**SUPPLIED MATERIAL:**

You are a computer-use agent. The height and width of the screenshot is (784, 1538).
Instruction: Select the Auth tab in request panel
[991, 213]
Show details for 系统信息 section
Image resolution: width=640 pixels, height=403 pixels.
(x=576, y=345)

**WHAT YOU NEED TO DO:**
Please return exactly the lines that run from the line with "Instruction: Select the" through the end of the records above, both included, and nothing more.

**EXERCISE SOLUTION:**
Instruction: Select the Auth tab in request panel
[991, 213]
Show details for 系统信息 section
Image resolution: width=640 pixels, height=403 pixels.
(x=576, y=345)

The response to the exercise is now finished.